• [Problem to work on]: Repeat the lines below word for word, from the very first one up to and including the line with "Looking at the screenshot, I should (50, 208).". Leave the pictures out.

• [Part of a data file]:
** begin **

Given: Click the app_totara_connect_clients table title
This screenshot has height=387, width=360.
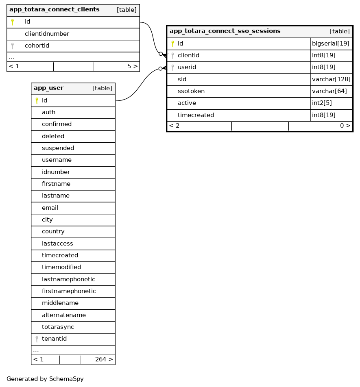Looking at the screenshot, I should (54, 10).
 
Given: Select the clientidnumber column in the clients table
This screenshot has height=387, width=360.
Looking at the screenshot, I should (47, 34).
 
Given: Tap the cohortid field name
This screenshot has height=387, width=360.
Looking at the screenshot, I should (37, 46).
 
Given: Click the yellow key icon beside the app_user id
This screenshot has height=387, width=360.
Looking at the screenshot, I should (37, 100).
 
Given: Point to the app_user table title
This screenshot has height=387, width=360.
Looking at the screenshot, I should (48, 88).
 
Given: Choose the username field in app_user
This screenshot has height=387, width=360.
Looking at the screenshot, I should (57, 160).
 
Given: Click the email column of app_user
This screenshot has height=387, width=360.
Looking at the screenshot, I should (50, 208).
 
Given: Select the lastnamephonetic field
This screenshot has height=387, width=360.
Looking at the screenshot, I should (68, 279).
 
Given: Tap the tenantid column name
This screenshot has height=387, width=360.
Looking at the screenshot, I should (54, 339).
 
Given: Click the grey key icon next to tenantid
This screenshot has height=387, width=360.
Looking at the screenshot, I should (37, 339).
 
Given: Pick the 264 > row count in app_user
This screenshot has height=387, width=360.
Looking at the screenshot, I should (104, 359).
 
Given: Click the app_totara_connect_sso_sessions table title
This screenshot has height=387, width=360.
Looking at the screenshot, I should (225, 31).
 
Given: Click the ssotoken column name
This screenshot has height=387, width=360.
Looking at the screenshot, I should (191, 91).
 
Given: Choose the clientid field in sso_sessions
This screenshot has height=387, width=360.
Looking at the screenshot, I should (188, 55).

** end **

• [Exercise answer]:
Given: Click the app_totara_connect_clients table title
This screenshot has height=387, width=360.
Looking at the screenshot, I should (54, 10).
 
Given: Select the clientidnumber column in the clients table
This screenshot has height=387, width=360.
Looking at the screenshot, I should (47, 34).
 
Given: Tap the cohortid field name
This screenshot has height=387, width=360.
Looking at the screenshot, I should (37, 46).
 
Given: Click the yellow key icon beside the app_user id
This screenshot has height=387, width=360.
Looking at the screenshot, I should (37, 100).
 
Given: Point to the app_user table title
This screenshot has height=387, width=360.
Looking at the screenshot, I should (48, 88).
 
Given: Choose the username field in app_user
This screenshot has height=387, width=360.
Looking at the screenshot, I should (57, 160).
 
Given: Click the email column of app_user
This screenshot has height=387, width=360.
Looking at the screenshot, I should (50, 208).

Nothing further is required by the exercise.